# Requirements:
Rewrite the data from the line containing "Viewport: 1015px width, 681px height." through the line containing "pos(414,133)", inclusive, replacing "column header" with "column title" and leaving everything else unchanged. Return only those lines.

Word and element location data
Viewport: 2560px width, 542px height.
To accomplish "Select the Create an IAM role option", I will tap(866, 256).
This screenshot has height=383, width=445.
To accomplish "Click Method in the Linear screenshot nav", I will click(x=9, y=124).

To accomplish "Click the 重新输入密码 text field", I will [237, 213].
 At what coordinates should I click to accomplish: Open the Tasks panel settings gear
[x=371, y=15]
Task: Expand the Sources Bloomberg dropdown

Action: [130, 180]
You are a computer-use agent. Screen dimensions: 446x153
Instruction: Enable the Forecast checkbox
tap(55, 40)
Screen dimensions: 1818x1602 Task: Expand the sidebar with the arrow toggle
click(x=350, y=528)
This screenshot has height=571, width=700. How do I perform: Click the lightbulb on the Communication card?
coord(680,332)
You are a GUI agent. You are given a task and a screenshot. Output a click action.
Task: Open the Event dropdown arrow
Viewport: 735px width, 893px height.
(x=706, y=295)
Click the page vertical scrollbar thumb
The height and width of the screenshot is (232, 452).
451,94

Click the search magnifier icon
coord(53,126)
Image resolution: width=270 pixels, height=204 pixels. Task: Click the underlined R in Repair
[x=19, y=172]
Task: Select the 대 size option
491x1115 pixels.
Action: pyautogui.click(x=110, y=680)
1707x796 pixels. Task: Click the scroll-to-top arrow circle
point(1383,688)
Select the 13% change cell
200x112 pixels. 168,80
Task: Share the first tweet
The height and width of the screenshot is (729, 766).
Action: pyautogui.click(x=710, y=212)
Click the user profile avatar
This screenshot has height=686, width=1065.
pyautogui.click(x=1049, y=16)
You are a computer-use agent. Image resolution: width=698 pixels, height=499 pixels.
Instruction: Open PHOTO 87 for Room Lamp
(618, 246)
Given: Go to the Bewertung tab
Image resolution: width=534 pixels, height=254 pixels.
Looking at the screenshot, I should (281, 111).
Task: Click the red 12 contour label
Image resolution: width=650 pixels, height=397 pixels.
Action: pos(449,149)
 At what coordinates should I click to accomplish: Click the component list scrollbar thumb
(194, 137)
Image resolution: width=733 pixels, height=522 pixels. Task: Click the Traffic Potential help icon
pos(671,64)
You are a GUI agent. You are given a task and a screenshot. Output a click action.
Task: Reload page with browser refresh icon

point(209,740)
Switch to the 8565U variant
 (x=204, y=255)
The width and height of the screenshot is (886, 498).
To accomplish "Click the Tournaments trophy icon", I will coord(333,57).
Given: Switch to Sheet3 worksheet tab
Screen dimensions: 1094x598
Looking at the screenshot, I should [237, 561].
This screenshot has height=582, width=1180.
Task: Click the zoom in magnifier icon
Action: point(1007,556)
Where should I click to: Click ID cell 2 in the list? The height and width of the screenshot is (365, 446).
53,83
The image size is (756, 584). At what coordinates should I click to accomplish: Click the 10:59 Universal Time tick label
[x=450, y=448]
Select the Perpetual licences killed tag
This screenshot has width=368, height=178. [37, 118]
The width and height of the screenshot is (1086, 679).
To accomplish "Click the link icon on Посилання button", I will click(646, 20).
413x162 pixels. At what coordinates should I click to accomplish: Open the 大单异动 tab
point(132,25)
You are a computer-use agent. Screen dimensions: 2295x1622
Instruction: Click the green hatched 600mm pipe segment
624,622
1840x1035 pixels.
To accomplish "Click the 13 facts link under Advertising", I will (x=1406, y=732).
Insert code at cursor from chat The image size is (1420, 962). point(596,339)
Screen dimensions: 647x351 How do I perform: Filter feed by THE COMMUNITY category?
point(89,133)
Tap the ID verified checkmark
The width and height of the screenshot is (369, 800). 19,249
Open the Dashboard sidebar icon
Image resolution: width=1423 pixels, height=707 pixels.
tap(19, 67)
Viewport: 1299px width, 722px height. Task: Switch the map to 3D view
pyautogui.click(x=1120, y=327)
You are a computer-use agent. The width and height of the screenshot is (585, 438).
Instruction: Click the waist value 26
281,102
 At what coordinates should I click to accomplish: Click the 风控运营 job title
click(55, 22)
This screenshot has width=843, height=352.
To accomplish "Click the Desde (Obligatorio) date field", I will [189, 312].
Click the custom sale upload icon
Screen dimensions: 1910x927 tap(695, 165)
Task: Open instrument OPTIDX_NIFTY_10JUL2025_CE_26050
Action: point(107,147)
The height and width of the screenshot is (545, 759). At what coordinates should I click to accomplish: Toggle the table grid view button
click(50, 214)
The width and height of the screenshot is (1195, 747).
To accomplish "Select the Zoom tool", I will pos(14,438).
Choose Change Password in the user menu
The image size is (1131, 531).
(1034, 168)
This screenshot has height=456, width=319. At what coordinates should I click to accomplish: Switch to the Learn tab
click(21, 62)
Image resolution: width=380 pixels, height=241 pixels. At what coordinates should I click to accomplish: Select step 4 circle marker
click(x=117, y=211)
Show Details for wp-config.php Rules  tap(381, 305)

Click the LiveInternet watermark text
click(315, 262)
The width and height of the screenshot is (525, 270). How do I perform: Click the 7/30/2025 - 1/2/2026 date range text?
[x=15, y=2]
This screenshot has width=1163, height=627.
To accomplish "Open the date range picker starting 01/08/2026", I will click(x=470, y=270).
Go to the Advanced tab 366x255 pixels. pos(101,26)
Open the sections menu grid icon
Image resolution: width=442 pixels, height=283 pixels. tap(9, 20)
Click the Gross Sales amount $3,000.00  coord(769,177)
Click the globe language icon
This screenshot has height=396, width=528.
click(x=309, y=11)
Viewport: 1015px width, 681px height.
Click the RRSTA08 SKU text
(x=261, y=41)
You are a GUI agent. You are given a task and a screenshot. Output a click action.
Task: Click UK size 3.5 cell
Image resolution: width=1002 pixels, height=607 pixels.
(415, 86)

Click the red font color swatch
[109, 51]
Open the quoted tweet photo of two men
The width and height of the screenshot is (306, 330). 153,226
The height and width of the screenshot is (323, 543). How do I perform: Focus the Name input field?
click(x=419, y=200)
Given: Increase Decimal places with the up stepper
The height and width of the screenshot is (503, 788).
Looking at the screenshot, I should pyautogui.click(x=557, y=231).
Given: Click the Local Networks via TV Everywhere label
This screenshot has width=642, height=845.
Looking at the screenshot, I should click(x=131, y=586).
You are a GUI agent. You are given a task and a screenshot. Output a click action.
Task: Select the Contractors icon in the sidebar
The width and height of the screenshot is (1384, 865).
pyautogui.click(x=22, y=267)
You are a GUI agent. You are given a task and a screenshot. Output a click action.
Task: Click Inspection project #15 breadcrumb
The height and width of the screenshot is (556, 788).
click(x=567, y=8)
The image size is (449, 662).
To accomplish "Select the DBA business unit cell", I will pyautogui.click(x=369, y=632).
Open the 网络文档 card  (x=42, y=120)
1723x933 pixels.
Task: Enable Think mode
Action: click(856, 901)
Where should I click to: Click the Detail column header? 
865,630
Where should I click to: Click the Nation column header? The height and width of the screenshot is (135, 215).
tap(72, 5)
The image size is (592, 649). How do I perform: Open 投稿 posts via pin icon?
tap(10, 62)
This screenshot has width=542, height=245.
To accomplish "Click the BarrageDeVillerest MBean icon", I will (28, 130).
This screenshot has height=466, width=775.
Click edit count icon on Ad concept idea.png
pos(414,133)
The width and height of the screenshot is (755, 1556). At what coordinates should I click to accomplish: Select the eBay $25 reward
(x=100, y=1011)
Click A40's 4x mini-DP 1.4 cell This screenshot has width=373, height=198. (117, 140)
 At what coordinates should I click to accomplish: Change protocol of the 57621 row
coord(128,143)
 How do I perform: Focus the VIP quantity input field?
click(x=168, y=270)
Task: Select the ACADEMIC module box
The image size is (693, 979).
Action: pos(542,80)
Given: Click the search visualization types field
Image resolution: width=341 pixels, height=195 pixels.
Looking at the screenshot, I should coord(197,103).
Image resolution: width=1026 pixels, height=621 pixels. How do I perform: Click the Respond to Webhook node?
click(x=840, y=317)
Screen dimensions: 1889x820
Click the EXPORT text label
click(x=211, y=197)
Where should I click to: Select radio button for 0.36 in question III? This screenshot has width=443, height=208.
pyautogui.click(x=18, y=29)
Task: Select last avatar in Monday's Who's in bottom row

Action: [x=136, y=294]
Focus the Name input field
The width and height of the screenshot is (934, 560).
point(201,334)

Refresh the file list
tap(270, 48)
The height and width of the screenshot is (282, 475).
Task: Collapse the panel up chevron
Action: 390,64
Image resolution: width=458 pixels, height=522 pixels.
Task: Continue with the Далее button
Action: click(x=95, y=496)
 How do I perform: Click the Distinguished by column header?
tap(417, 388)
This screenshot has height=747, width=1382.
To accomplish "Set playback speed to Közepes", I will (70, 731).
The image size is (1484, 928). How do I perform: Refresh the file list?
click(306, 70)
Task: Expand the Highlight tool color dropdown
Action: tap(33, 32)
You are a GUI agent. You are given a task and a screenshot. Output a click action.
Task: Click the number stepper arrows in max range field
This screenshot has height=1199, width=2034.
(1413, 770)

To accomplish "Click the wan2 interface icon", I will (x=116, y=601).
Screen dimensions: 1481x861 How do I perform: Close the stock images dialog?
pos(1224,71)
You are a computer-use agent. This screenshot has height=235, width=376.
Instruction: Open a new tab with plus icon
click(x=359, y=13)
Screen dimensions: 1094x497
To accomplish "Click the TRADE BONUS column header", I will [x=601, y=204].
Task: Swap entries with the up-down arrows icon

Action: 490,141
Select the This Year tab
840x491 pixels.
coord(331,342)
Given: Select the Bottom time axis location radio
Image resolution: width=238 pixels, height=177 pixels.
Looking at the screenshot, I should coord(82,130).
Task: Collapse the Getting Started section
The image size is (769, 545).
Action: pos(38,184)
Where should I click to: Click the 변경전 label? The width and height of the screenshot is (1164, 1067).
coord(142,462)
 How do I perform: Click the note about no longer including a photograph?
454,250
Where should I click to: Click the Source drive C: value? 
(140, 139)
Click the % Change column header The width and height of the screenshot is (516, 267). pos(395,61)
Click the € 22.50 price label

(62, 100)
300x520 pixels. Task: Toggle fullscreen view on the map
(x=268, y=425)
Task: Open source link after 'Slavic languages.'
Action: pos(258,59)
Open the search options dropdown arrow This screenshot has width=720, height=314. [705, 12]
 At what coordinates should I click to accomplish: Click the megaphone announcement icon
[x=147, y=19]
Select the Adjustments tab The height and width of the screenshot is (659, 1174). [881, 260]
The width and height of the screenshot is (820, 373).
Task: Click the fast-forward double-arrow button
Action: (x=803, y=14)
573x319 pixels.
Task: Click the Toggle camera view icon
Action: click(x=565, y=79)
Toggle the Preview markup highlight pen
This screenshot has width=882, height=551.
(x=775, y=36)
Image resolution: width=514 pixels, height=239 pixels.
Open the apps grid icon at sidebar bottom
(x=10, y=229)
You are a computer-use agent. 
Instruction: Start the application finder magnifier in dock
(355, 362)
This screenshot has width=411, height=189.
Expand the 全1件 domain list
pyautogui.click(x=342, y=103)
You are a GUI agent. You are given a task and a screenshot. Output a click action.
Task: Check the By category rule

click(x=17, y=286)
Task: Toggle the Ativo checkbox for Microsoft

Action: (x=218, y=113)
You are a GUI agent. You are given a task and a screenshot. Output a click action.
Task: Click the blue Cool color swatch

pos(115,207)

# Exercise answer:
Viewport: 1015px width, 681px height.
Click the RRSTA08 SKU text
(x=261, y=41)
You are a GUI agent. You are given a task and a screenshot. Output a click action.
Task: Click UK size 3.5 cell
Image resolution: width=1002 pixels, height=607 pixels.
(415, 86)

Click the red font color swatch
[109, 51]
Open the quoted tweet photo of two men
The width and height of the screenshot is (306, 330). 153,226
The height and width of the screenshot is (323, 543). How do I perform: Focus the Name input field?
click(x=419, y=200)
Given: Increase Decimal places with the up stepper
The height and width of the screenshot is (503, 788).
Looking at the screenshot, I should pyautogui.click(x=557, y=231).
Given: Click the Local Networks via TV Everywhere label
This screenshot has width=642, height=845.
Looking at the screenshot, I should click(x=131, y=586).
You are a GUI agent. You are given a task and a screenshot. Output a click action.
Task: Select the Contractors icon in the sidebar
The width and height of the screenshot is (1384, 865).
pyautogui.click(x=22, y=267)
You are a GUI agent. You are given a task and a screenshot. Output a click action.
Task: Click Inspection project #15 breadcrumb
The height and width of the screenshot is (556, 788).
click(x=567, y=8)
The image size is (449, 662).
To accomplish "Select the DBA business unit cell", I will pyautogui.click(x=369, y=632).
Open the 网络文档 card  (x=42, y=120)
1723x933 pixels.
Task: Enable Think mode
Action: click(856, 901)
Where should I click to: Click the Detail column title? 
865,630
Where should I click to: Click the Nation column title? The height and width of the screenshot is (135, 215).
tap(72, 5)
The image size is (592, 649). How do I perform: Open 投稿 posts via pin icon?
tap(10, 62)
This screenshot has width=542, height=245.
To accomplish "Click the BarrageDeVillerest MBean icon", I will (28, 130).
This screenshot has height=466, width=775.
Click edit count icon on Ad concept idea.png
pos(414,133)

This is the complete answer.